Sakai Wellington Educational Exchange 2015
For just over 20 years, Wellington and Sakai have been sister cities. And for 20 years, the Wellington Nakano Educational Society (see WNES on Facebook) has been exchanging young secondary school students between schools and families here and in Sakai. Over this time 400 students have participated in the programme.
In the latest round Wellington College and Newlands College have hosted 26 fourteen-year-olds over two weeks from the end of July. The main features of the programme are the home-stay arrangements, time in the schools and excursions around Wellington.
The most important part of the exchange every year for the students of both cities is that they stay in family homes, live within families, experience how their host brothers and sisters study and have fun; see the busy work schedules of the parents; and enjoy the hobbies and entertainment. The best way for a young person to learn something about another culture is to live for a while with a family in that other country. Despite language barriers, the guests quickly learn the conventions of normal weekday home life and then are usually treated to the local tourist highlights in the weekends.
In the first week, the visitors are split up between the two host schools. The schools provide a Kiwi cultural welcome. The students attend normal classes where, it has to be said, they may be slightly at a loss, and they are provided with specific ESOL classes.
In the second week we showcase what New Zealand does best, some outdoor experiences, albeit in the dead of winter. The students spend three days in the Wairarapa, climbing, tramping, high wire balancing, and sightseeing.
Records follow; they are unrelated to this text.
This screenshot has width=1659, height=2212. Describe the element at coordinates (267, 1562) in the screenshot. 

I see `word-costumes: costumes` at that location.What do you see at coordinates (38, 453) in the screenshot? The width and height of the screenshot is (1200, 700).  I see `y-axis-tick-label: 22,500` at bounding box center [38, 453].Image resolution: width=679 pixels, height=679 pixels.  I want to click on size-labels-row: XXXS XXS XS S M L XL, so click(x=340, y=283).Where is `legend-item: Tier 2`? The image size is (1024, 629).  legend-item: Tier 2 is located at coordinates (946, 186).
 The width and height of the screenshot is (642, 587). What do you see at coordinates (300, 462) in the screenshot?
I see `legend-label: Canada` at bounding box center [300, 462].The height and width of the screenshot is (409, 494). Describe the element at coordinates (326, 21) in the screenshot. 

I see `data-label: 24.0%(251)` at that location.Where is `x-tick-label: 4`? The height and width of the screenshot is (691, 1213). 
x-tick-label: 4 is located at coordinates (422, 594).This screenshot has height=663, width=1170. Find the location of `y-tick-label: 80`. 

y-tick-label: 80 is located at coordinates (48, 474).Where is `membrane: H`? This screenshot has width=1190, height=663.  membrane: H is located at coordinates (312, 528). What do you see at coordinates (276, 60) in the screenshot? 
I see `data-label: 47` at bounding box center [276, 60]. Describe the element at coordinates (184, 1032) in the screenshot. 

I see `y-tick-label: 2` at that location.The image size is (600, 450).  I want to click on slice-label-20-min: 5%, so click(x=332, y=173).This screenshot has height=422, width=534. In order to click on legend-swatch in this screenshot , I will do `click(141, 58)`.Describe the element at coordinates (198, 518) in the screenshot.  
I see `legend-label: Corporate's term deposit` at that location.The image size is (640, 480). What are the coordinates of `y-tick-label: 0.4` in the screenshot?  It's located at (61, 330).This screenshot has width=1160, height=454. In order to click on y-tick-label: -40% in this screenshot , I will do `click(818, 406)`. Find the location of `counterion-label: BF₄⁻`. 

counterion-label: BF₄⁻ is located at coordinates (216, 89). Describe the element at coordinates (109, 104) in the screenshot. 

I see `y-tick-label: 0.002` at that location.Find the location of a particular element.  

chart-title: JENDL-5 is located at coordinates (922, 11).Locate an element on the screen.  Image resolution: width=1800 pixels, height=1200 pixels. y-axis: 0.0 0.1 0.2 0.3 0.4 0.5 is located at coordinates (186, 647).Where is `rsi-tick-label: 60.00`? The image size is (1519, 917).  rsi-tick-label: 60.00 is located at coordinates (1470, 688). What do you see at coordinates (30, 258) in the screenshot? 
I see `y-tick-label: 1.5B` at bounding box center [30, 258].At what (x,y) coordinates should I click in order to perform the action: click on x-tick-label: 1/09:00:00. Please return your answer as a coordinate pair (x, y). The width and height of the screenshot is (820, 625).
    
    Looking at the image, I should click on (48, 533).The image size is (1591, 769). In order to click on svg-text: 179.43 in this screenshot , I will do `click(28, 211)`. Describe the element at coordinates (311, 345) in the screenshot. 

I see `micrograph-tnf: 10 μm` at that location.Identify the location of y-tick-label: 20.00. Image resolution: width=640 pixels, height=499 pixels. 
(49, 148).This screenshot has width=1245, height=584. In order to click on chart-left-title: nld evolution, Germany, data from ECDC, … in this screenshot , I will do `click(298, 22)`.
On their last day back in Wellington they visit Zealandia (this year with a sighting of the amazing kakapo, Sirocco) and rides horses in the Ohariu Valley, courtesy of the Wellington Sakai Association. Many of our guests have never seen a horse in the flesh, let alone ridden one.
The students of the first Wellington-Sakai exchange are now 35 years of age. None of them will have forgotten their positive experience in Sakai and in Wellington in 1994. Many of them are now moving up the management ladder, making decisions in business and government and health and education – to name but a few professions. Their careers are accelerating at precisely the time that new technology such as social media and easier international communication means the sister city relationship can move ahead.
Like sister city arrangements, educational exchanges are not about short term payoffs or even medium term government policies. Their benefits come over decades, and it's thanks to wisdom of leaders and officials in both cities that the exchange has been so successful over the past two decades.
The final event is a farewell dinner, this year addressed by the Wellington Mayor Celia Wade-Brown. A spokesperson for the students made a thankyou speech and the whole visitor group performed a fishing dance. It’s always striking how close are the friendships that have been quickly established between the students and their host siblings. The evening finishes very slowly with innumerable happy group photos.